Open reading frames (ORFs) were extracted from the Trinity contigs (see above) by using a custom pipeline OkORF ( We generated two sets of ORFs, set A and B, with different filtering criteria. Set A is composed of 71,654 predicted ORFs filtering out low-quality models, while set B is composed of 294,515 predicted ORFs capturing all possible ORFs without quality filtration. To build a comprehensive proteome database for MS analysis, we chose set B as reference sequences, allowing false-positive ORF prediction, to maximize the sensitivity in peptide identification by MS. Partial ORFs (i.e., start codon or stop codon missing) were allowed.
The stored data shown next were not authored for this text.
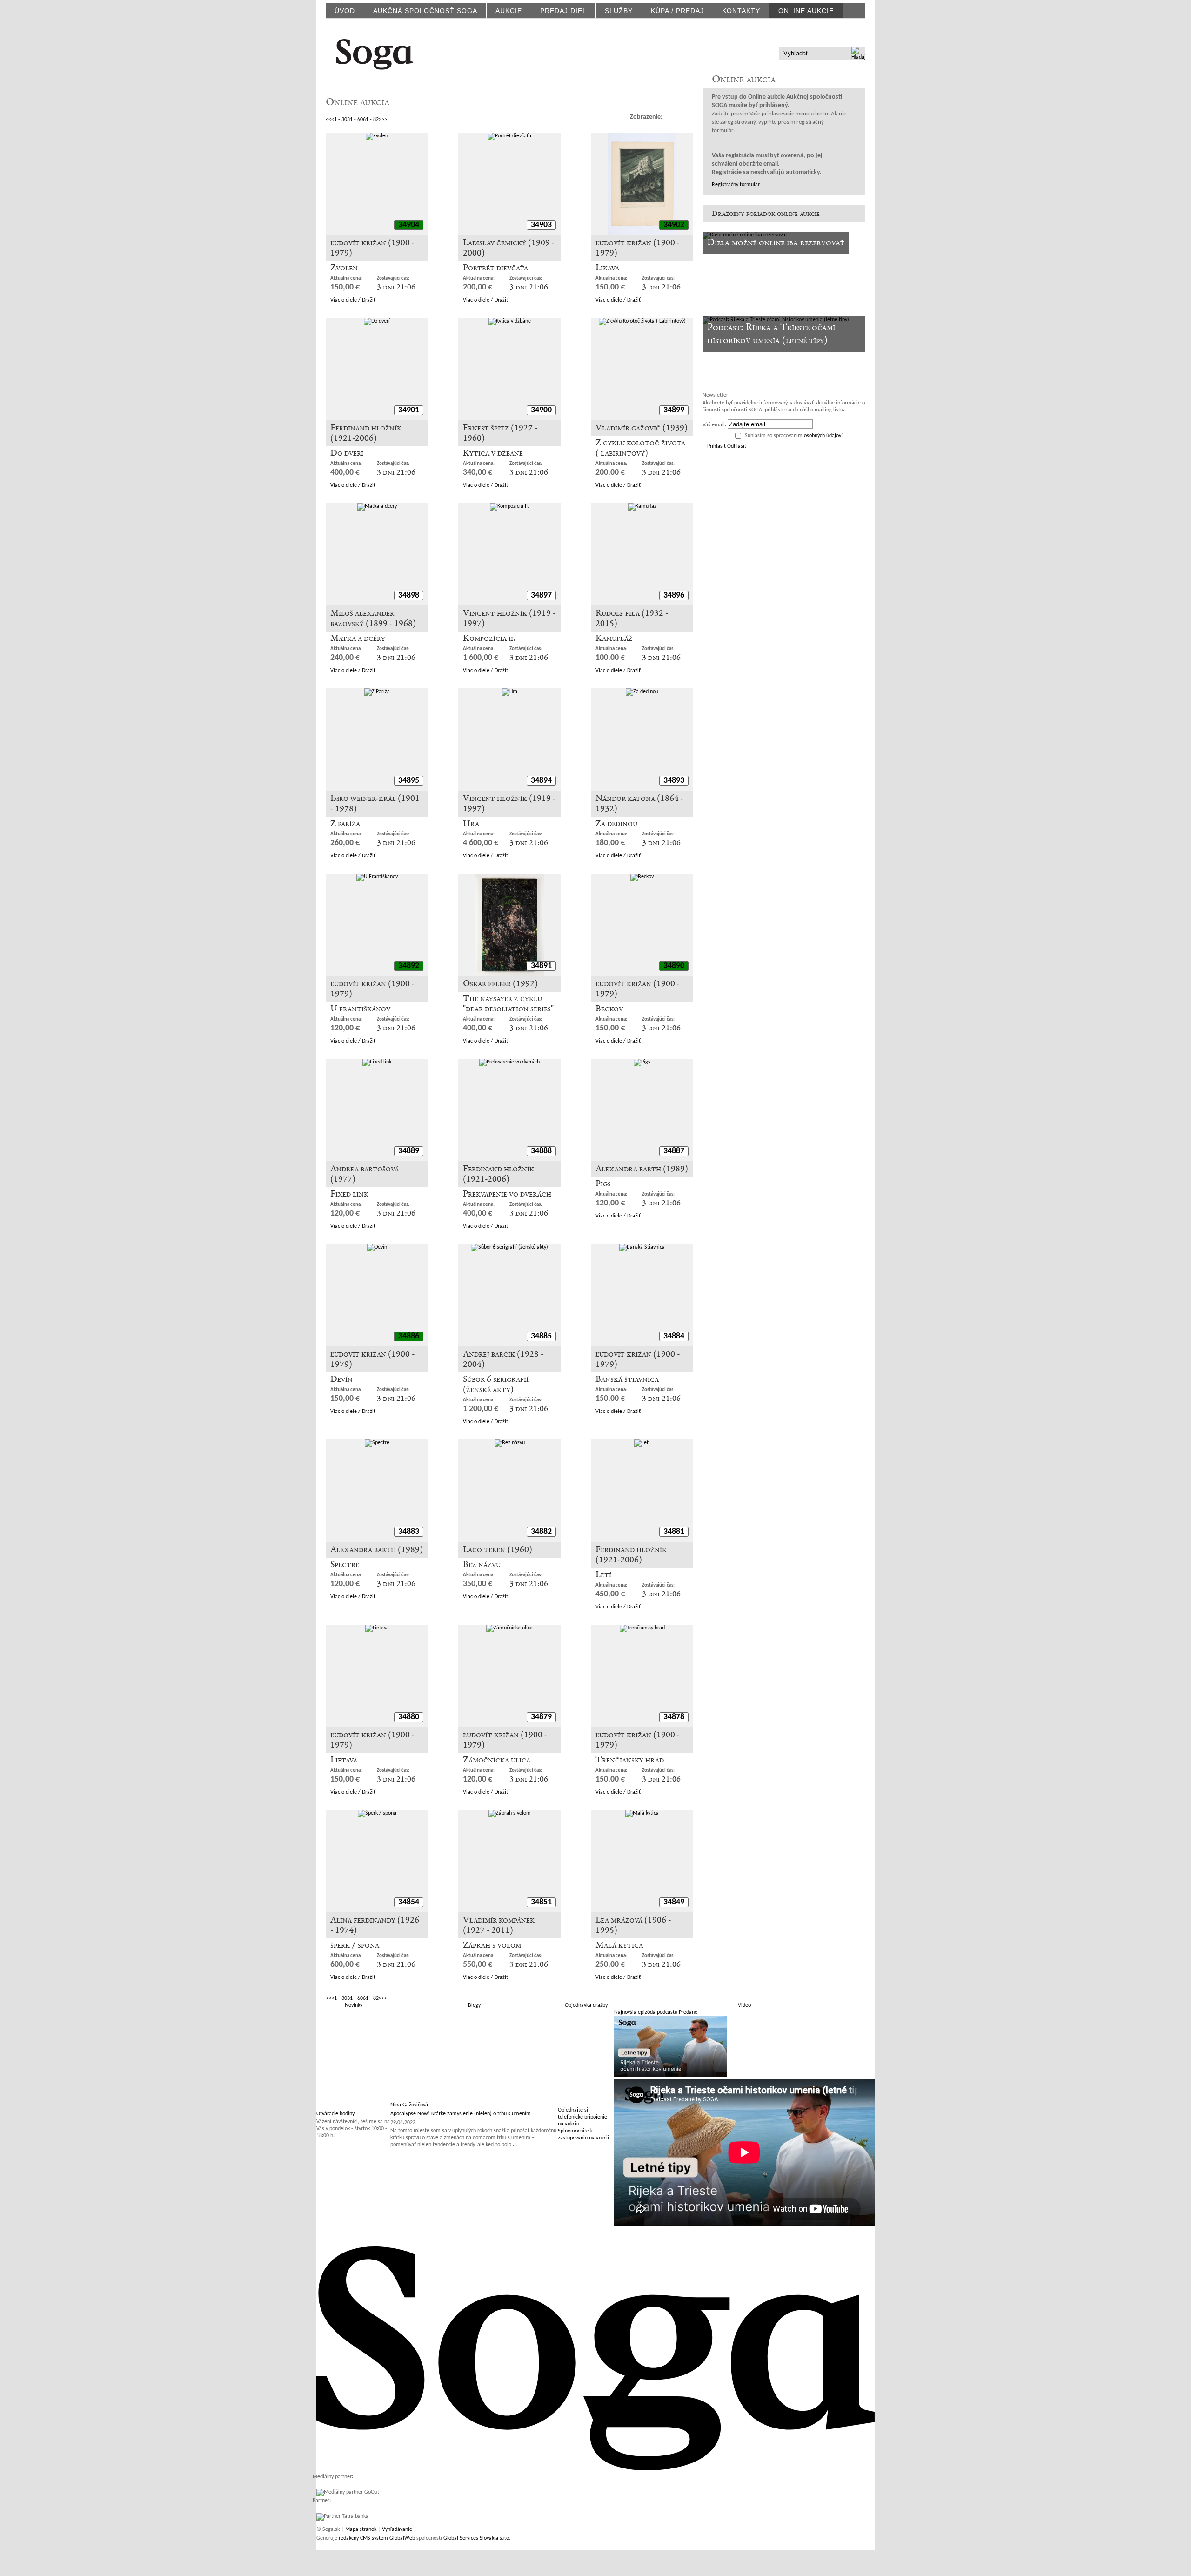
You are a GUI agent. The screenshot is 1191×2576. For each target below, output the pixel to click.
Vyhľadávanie (397, 2529)
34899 (673, 410)
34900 (541, 410)
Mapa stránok (360, 2529)
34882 (541, 1531)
We added pig trypsin and human keratin to the reference proteome database as common contaminants. Anal and thoracic light organs from 6 specimens were dissected and were used for total RNA extraction using TRIzol (Invitrogen). Messenger RNA were purified from total RNA using Oligo-dT30 super mRNA purification kit (Takara). Cell-free in vitro protein expression was performed according to the manufacture’s instruction. For Wheat Germ Extract (Promega), 20 µg/ml for anal light organ, 10 µg/ml for thoracic light organ, and 10 µg/ml for firefly luciferase control of mRNA at a final concentration in the 20 µl of reaction mix were translated at 25ºC for 2 h. For Rabbit Reticulocyte Lysate System (Promega), 4 µg/ml of mRNA at a final concentration in the 20 µl of reaction mix were translated at 30ºC for 90 min.